Lonely Planet, our ever-inadequate, spunk-filled guide, described Clarens as a funky, hip town: art galleries, restaurants, boutiques. It was on our way south, so why not? And initially, it sort of delivered.
Cappuccino plus above-average pastries on offer in a café nestled into a tastefully funky shopping complex,
which also housed a “farm-fresh” restaurant with outdoor seating, a lifestyle boutique selling hand-mixed face creams and bamboo-framed sunglasses, a gourmet cheese shop arrayed with little custard cups offering with tastings. Nearby, historic, single (or at most double-) story brick and stone buildings were slung around a large central open area—were this New England, it would be The Green. Surrounding it all were the dramatic, burnt umber and red ochre mountainscapes of the Golden Gate National Park.
Clarens occupied a pleasant enough hour or two, though the “antique” shops and “art” galleries were, predictably, a joke. Nearly every face we saw was white, including the grim-faced settlers gazing out from the historic photographs hanging in the foyer of the 19th-century Protestant church.
Among themselves, the locals spoke Afrikaans. The proprietors of the boutique effortlessly switched between this guttural Dutch-sounding language and English, graciously explaining local customs and answering our queries regarding the origins of their goods.
Time to go. Piling back in the car, I nodded at the black construction workers repairing the sidewalk outside our little café.
We were barely out of town when we spotted the slum. This one, worse than many we’d seen, but better than the disgraceful shantytowns in Johannesburg.
The typical – horrifyingly typical — one-dark-room, dirt-floored tin shacks.
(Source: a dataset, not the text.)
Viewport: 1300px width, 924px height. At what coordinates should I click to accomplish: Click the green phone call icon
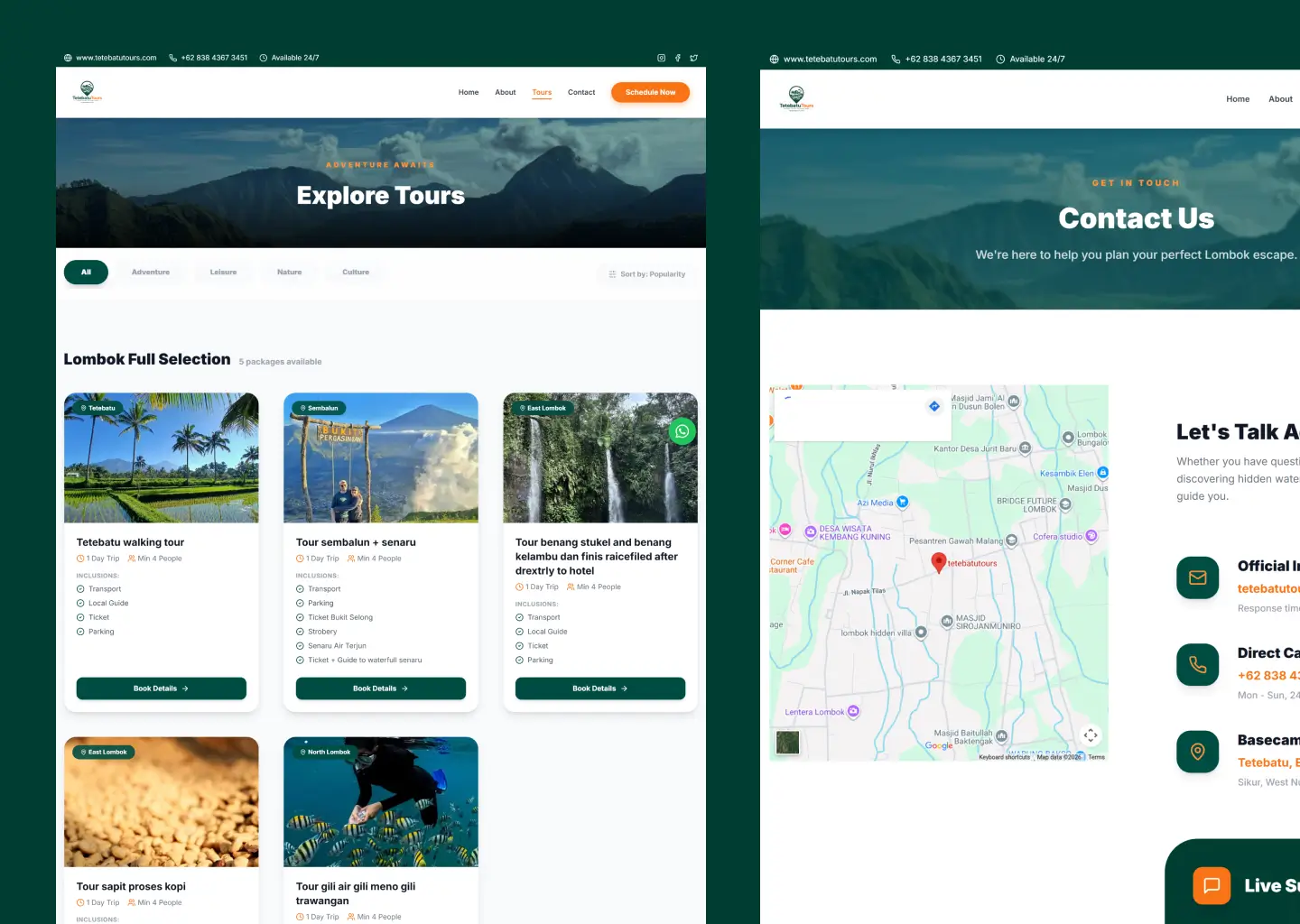pyautogui.click(x=1198, y=665)
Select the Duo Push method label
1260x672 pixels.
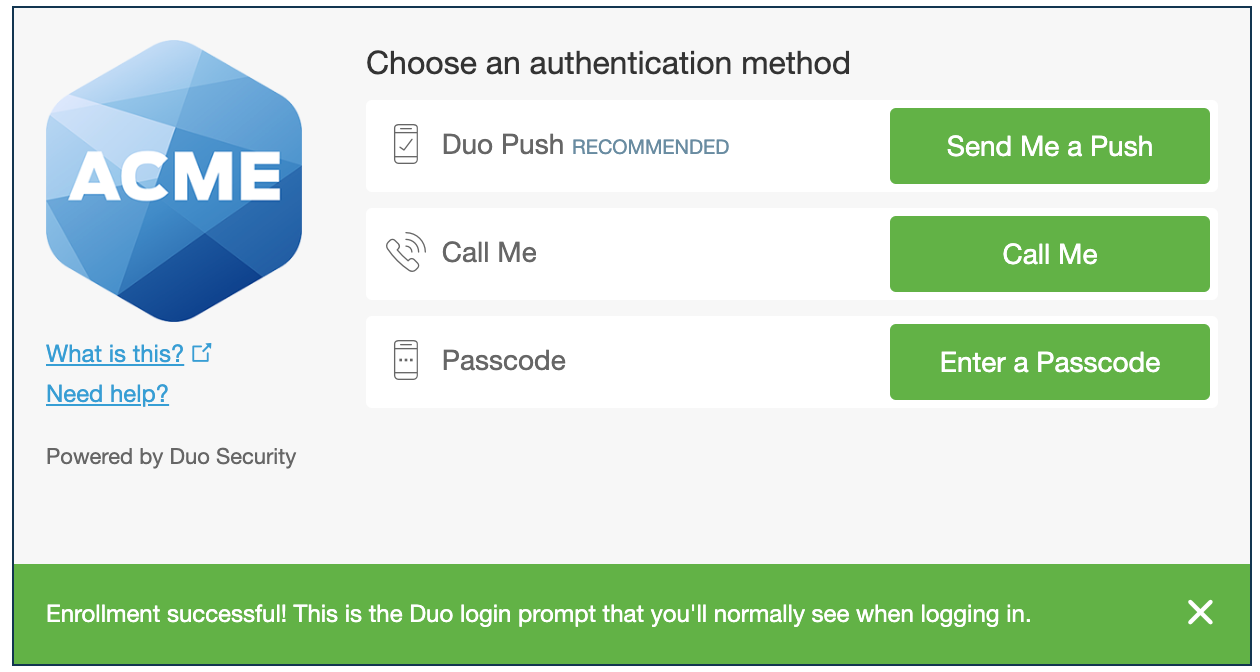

Unpaved dirt pathways. (Cars are unaffordable for most South Africans, and hitchhiking is common.) Electric lines, yes, though scant evidence of running water, and plenty of indicators, including outhouses, that little was available.
Cheek by jowl: Clarens proper, which reminded me (without really resembling) my summer hometown in Woodstock, Vermont, and a destitute, garbage-strewn slum.
I thought, that’s where those construction workers, to whom I’d politely nodded, probably lived.
The racism, the grotesque inequality, is pervasive, inescapable.
PS: Earlier version of this post published without photos owing to connectivity challenges.